Task directions
Nothing but the pictures should be dropped when the records are transcribed word for word.

*** Data under study

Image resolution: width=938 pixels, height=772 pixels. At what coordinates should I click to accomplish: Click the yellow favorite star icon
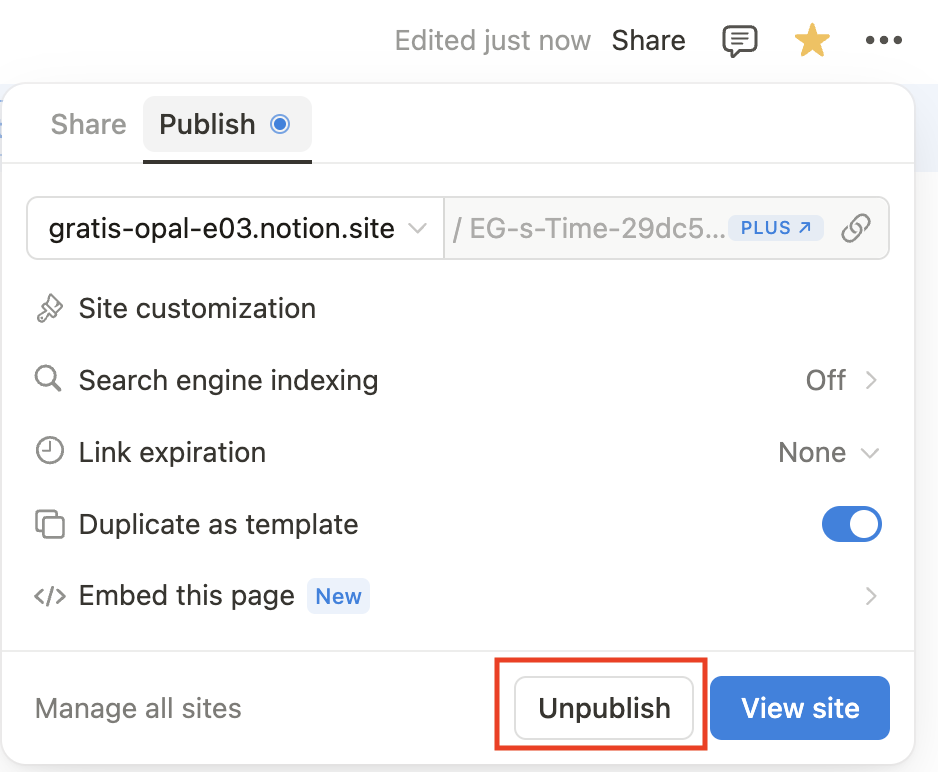click(x=811, y=41)
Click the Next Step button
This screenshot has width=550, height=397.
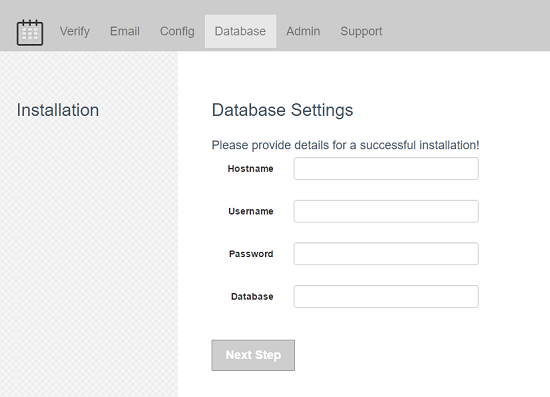click(253, 355)
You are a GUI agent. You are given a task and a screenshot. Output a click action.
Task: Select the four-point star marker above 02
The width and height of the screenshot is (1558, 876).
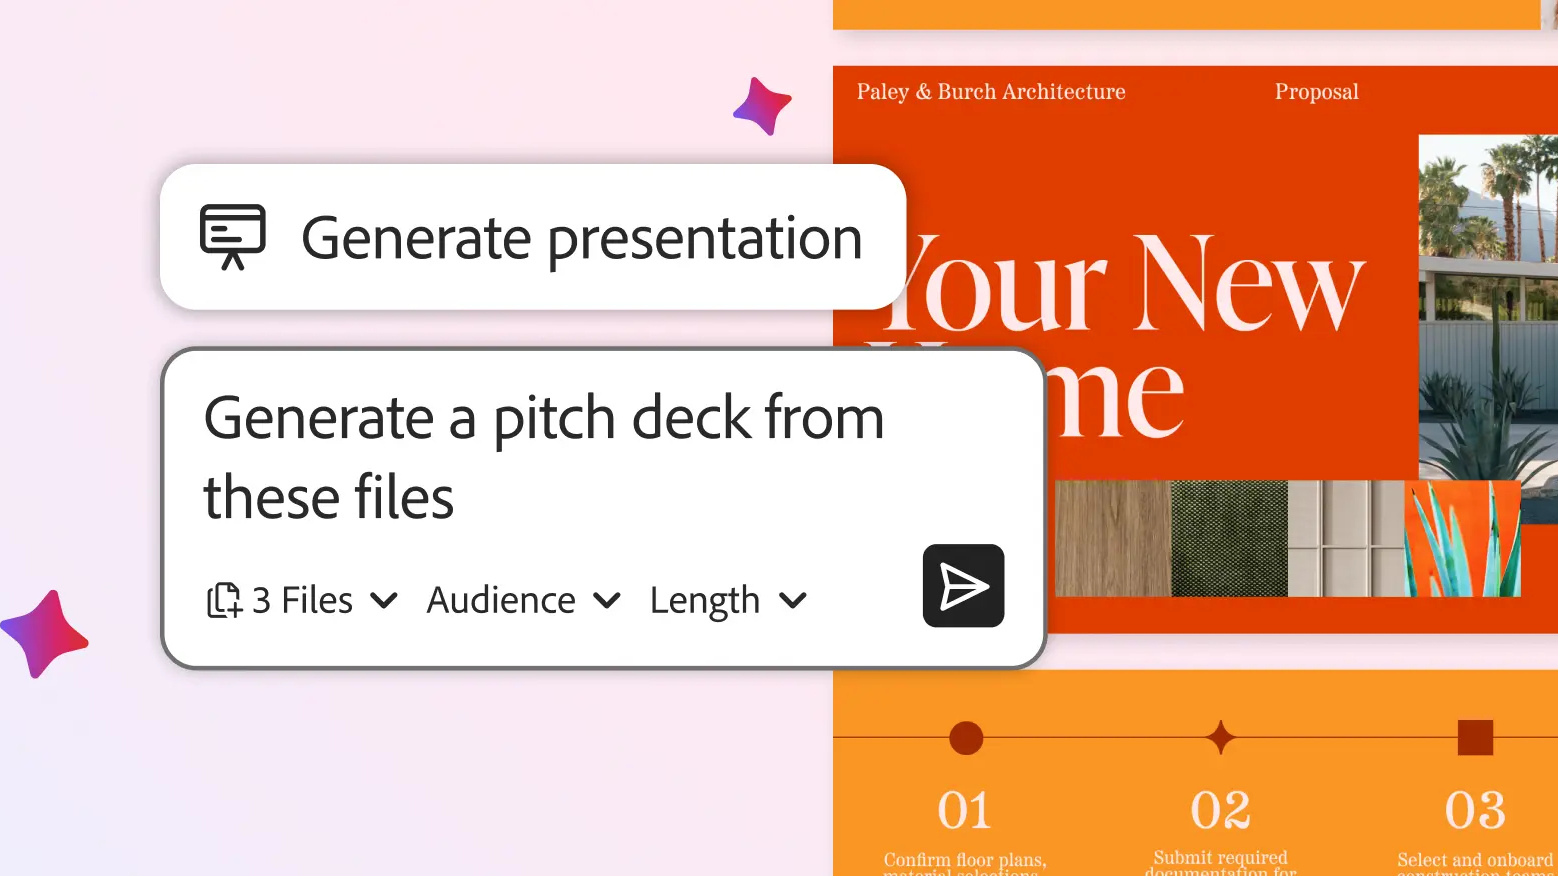1220,738
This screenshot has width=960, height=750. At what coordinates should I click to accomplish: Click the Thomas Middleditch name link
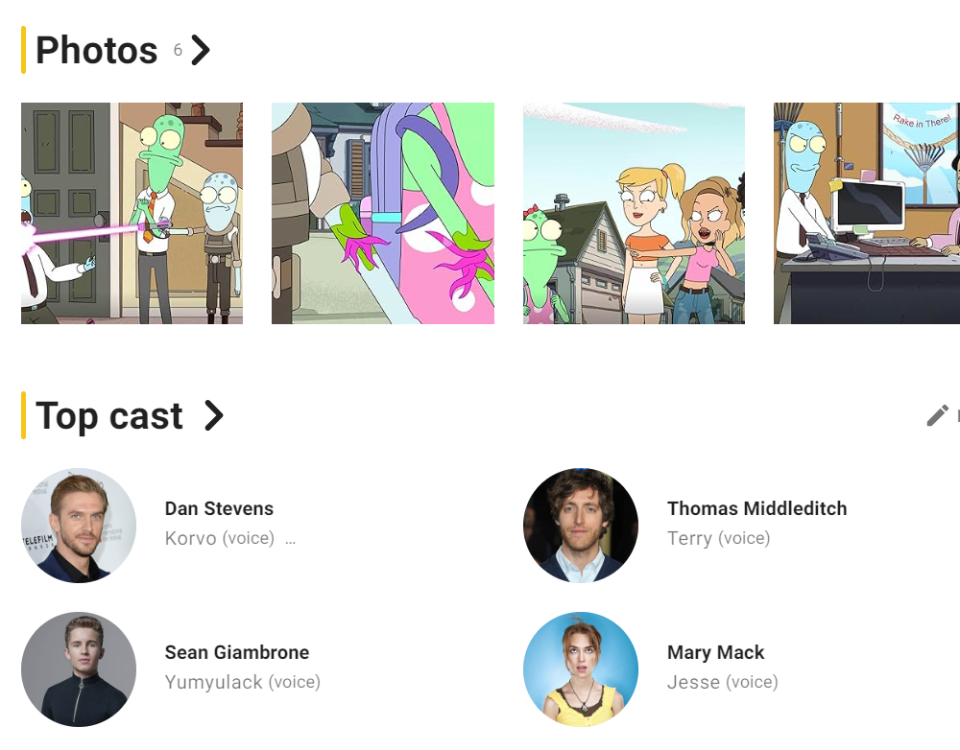coord(757,509)
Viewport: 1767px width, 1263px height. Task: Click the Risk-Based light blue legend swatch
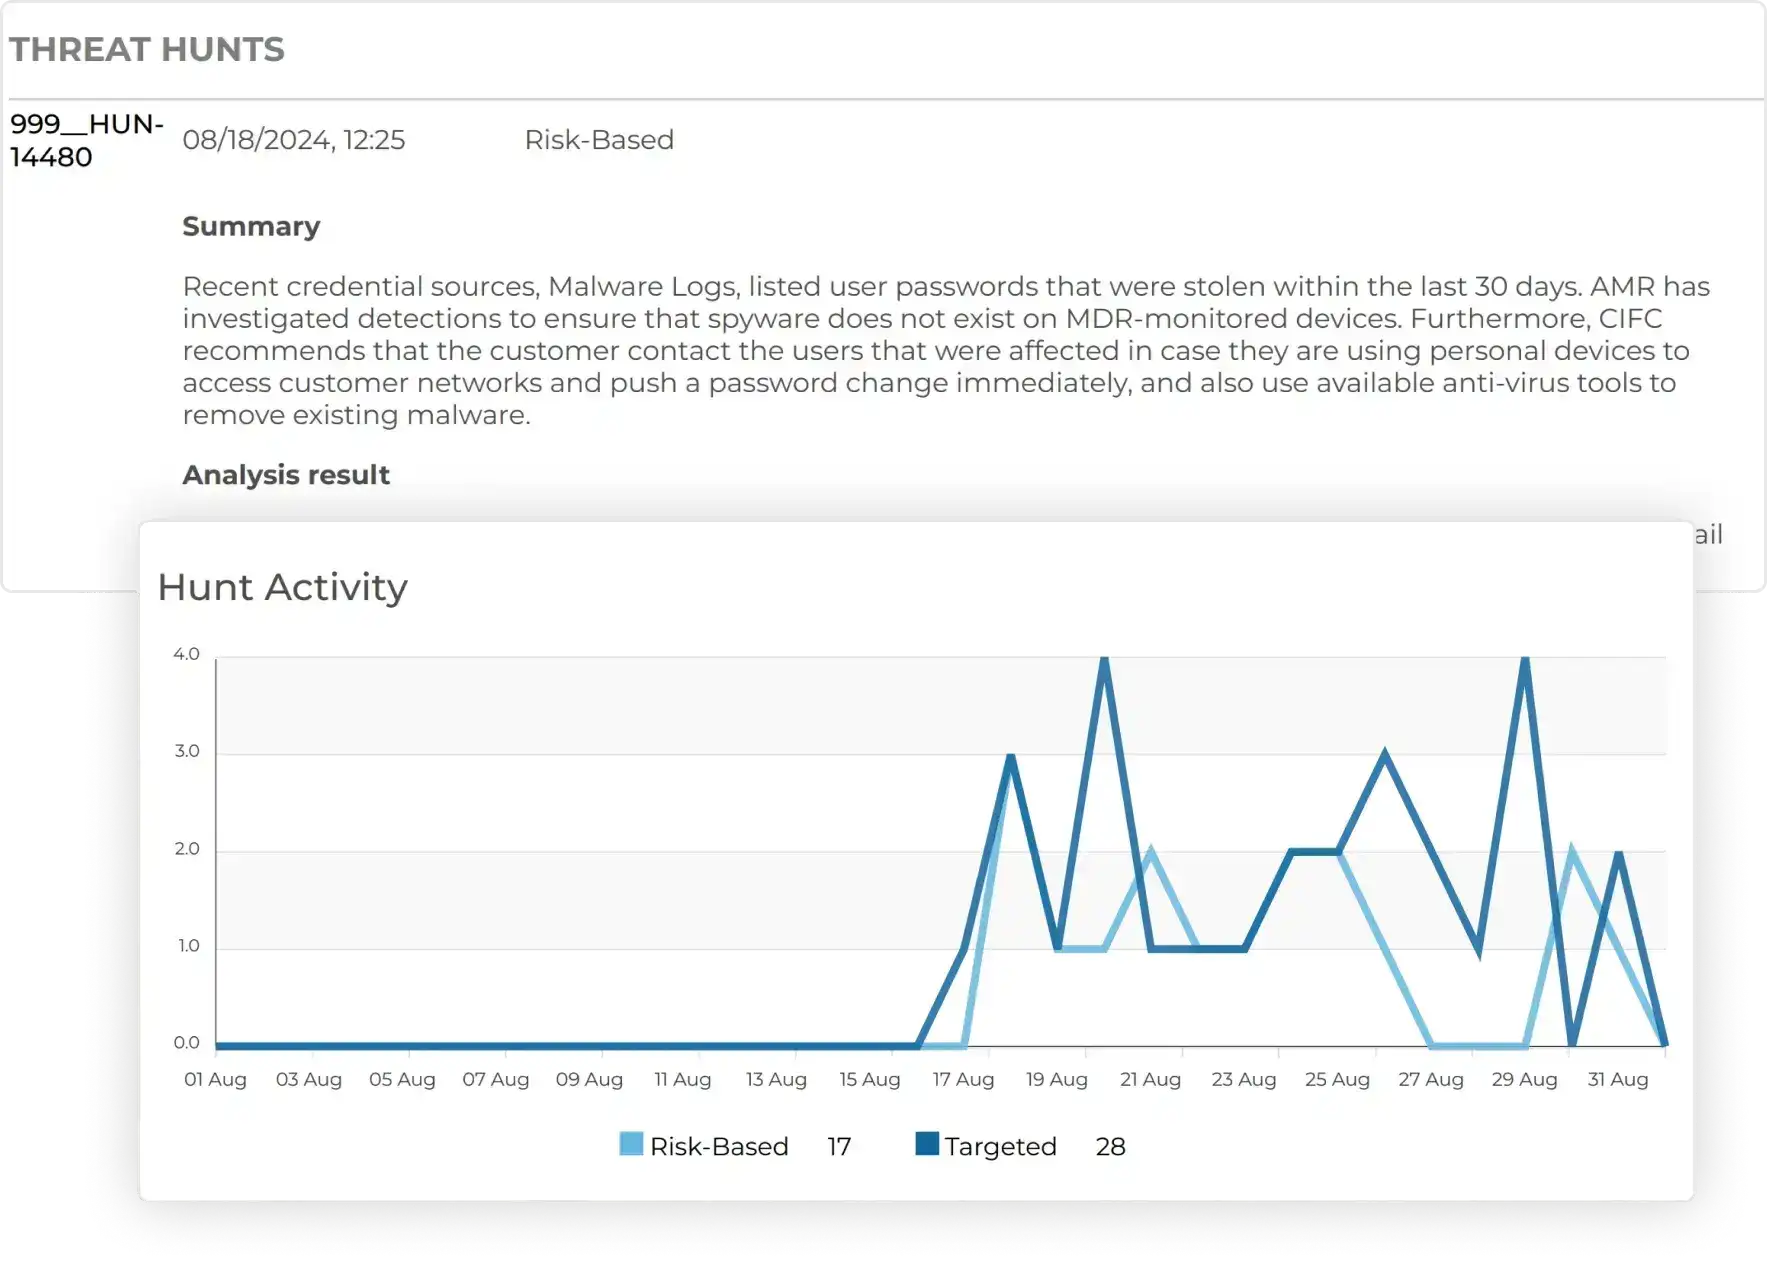pos(631,1144)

******

Task output
Image resolution: width=938 pixels, height=772 pixels. At what coordinates should I click to accomplish: Click the yellow favorite star icon
click(x=811, y=41)
Click the Next Step button
This screenshot has width=550, height=397.
click(253, 355)
You are a GUI agent. You are given a task and a screenshot. Output a click action.
Task: Select the four-point star marker above 02
The width and height of the screenshot is (1558, 876).
1220,738
This screenshot has width=960, height=750. At what coordinates should I click to accomplish: Click the Thomas Middleditch name link
coord(757,509)
Viewport: 1767px width, 1263px height. Task: Click the Risk-Based light blue legend swatch
pos(631,1144)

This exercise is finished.